» **BRIEF**: Give the lines of the data below as a JSON list of strings, one string per line with blank lines omitted, running from the line with "has width=1456, height=819." to the line with "(x=543, y=20)", both included.

Text and item location entries:
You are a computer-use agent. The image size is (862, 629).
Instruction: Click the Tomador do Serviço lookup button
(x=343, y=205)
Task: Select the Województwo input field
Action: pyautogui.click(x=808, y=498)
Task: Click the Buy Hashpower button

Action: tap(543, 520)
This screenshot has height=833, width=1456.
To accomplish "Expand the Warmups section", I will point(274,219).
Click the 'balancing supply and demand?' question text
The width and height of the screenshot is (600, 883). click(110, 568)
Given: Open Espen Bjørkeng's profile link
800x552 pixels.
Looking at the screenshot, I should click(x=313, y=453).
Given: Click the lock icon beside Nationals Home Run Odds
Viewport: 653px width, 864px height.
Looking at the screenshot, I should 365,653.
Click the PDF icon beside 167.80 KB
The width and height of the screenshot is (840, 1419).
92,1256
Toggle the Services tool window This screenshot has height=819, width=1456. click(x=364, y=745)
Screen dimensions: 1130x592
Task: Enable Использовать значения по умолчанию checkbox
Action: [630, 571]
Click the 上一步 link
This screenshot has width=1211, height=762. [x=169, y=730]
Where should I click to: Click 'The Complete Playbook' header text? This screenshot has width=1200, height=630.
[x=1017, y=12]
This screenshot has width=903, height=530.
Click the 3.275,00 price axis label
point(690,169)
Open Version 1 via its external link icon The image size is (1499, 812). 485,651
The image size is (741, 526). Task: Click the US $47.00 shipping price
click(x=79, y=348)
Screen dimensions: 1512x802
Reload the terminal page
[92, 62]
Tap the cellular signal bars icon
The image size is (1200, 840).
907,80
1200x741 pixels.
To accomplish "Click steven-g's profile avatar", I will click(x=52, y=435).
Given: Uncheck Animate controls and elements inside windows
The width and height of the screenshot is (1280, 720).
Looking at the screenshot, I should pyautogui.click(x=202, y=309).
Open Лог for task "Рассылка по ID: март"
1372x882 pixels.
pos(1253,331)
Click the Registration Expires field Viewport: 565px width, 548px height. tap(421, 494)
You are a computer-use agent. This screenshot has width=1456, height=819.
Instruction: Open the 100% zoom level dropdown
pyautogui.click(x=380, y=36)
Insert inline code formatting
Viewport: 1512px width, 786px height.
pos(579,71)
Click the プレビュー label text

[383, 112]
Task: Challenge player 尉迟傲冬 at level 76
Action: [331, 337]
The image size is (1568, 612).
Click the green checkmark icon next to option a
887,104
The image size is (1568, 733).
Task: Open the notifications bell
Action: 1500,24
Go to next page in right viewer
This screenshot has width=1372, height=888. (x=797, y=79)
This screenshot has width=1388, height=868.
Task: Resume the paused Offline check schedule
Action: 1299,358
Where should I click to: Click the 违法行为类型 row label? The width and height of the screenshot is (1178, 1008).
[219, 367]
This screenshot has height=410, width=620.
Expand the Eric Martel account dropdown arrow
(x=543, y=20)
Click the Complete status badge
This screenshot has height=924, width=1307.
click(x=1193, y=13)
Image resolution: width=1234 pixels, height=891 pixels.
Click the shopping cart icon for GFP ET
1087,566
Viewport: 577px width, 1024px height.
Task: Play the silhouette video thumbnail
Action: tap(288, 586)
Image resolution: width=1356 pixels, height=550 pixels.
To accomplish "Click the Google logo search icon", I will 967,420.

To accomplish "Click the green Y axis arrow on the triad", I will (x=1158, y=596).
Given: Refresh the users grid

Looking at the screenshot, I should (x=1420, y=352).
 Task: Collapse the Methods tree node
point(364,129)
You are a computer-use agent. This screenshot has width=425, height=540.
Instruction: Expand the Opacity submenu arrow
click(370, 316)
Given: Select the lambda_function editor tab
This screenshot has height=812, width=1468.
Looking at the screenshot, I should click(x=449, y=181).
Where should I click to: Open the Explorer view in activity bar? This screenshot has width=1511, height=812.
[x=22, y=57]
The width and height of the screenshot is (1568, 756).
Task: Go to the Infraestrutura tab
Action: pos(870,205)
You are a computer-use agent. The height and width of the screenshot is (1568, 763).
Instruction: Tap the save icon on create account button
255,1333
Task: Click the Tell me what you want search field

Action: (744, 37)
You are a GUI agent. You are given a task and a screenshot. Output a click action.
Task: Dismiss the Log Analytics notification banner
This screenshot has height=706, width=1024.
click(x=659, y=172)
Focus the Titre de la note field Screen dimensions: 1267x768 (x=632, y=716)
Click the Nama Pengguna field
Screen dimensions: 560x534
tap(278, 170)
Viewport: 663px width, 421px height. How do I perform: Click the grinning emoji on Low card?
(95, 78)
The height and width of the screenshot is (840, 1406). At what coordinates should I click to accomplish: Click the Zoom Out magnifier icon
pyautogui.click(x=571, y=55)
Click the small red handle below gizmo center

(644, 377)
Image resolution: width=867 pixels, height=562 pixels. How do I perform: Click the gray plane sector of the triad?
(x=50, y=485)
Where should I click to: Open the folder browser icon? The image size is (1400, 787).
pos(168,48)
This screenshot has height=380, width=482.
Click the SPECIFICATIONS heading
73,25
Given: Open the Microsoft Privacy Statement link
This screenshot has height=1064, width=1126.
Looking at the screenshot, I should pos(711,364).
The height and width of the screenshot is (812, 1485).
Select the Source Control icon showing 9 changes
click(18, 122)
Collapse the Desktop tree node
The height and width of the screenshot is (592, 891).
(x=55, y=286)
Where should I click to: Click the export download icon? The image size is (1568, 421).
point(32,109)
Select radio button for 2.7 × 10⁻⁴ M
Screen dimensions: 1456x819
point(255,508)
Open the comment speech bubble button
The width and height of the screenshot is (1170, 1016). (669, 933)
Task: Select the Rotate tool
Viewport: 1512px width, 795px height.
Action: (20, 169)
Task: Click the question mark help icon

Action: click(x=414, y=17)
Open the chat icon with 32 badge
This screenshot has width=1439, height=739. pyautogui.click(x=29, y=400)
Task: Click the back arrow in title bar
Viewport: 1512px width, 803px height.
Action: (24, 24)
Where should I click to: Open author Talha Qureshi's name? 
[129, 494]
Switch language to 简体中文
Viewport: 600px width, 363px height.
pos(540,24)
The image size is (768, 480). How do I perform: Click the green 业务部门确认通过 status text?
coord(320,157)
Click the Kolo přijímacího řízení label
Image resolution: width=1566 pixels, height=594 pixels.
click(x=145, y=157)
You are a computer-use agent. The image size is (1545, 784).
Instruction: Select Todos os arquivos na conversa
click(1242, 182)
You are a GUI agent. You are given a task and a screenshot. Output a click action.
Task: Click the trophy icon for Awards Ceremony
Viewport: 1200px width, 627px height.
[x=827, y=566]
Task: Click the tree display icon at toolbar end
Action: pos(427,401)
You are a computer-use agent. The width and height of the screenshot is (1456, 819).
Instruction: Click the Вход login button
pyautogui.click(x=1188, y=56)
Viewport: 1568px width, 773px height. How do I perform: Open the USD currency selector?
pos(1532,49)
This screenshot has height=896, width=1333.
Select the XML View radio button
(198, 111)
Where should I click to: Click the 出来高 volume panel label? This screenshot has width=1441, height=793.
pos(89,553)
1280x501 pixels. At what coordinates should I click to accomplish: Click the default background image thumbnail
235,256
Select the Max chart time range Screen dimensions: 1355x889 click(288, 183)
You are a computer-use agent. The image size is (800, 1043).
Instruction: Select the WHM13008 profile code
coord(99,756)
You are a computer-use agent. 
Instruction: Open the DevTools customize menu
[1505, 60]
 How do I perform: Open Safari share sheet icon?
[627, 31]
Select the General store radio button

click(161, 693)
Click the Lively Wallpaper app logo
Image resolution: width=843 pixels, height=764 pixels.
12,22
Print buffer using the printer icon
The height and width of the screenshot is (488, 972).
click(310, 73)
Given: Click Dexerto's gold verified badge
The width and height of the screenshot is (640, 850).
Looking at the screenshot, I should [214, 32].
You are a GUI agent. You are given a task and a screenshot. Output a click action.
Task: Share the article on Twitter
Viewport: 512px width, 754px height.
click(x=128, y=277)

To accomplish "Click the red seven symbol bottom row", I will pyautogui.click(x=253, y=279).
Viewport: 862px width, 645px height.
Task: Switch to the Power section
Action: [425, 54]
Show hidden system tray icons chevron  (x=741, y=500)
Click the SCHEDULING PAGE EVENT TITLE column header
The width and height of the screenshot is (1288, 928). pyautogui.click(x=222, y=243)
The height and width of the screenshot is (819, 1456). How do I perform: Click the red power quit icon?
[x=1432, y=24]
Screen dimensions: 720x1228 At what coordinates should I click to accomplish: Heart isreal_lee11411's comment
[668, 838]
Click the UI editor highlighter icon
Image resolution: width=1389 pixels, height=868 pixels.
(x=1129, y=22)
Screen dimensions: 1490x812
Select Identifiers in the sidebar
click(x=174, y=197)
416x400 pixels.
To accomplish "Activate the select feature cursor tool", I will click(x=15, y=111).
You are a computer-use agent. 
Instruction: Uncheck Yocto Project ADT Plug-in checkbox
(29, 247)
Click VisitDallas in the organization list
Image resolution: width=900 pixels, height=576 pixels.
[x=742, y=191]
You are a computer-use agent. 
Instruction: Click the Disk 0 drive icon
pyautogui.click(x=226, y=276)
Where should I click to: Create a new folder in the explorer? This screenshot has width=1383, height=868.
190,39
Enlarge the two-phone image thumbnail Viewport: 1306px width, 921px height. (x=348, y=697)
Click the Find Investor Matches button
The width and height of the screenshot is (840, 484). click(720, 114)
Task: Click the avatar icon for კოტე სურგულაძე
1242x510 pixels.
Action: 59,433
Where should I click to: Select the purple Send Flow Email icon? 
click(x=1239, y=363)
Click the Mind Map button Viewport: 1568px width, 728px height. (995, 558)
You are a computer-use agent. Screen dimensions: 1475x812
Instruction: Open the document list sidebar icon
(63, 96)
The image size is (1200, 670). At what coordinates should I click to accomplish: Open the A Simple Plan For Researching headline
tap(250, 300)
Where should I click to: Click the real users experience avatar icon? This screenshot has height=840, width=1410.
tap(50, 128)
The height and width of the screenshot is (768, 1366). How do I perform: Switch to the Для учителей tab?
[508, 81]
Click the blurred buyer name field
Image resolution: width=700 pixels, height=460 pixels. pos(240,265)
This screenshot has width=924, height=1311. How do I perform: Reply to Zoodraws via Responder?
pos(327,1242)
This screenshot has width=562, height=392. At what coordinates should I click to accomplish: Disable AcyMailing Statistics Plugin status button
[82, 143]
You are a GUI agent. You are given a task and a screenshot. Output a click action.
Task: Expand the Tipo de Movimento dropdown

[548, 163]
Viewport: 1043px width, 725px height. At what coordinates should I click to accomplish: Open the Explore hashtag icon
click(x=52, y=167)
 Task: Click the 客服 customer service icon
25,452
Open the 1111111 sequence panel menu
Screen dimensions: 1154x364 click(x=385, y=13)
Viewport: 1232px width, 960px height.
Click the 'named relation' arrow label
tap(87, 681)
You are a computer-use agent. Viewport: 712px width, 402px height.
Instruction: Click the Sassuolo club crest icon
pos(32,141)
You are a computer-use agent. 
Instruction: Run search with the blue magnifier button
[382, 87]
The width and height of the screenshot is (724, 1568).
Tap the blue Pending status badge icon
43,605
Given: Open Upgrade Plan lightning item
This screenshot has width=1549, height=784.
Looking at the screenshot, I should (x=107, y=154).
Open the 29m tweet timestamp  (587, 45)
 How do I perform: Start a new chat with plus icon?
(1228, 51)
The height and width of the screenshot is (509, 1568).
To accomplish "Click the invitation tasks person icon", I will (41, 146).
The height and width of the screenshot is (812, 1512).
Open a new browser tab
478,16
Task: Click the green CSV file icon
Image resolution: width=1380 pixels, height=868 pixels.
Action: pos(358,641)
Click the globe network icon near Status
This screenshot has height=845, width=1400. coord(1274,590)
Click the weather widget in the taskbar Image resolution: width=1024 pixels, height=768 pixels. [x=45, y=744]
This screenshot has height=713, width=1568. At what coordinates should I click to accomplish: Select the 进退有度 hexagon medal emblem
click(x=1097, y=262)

» **OUTPUT FOR THIS EXERCISE**:
[
  "You are a computer-use agent. This screenshot has width=1456, height=819.",
  "Instruction: Open the 100% zoom level dropdown",
  "pyautogui.click(x=380, y=36)",
  "Insert inline code formatting",
  "Viewport: 1512px width, 786px height.",
  "pos(579,71)",
  "Click the プレビュー label text",
  "[383, 112]",
  "Task: Challenge player 尉迟傲冬 at level 76",
  "Action: [331, 337]",
  "The image size is (1568, 612).",
  "Click the green checkmark icon next to option a",
  "887,104",
  "The image size is (1568, 733).",
  "Task: Open the notifications bell",
  "Action: 1500,24",
  "Go to next page in right viewer",
  "This screenshot has width=1372, height=888. (x=797, y=79)",
  "This screenshot has width=1388, height=868.",
  "Task: Resume the paused Offline check schedule",
  "Action: 1299,358",
  "Where should I click to: Click the 违法行为类型 row label? The width and height of the screenshot is (1178, 1008).",
  "[219, 367]",
  "This screenshot has height=410, width=620.",
  "Expand the Eric Martel account dropdown arrow",
  "(x=543, y=20)"
]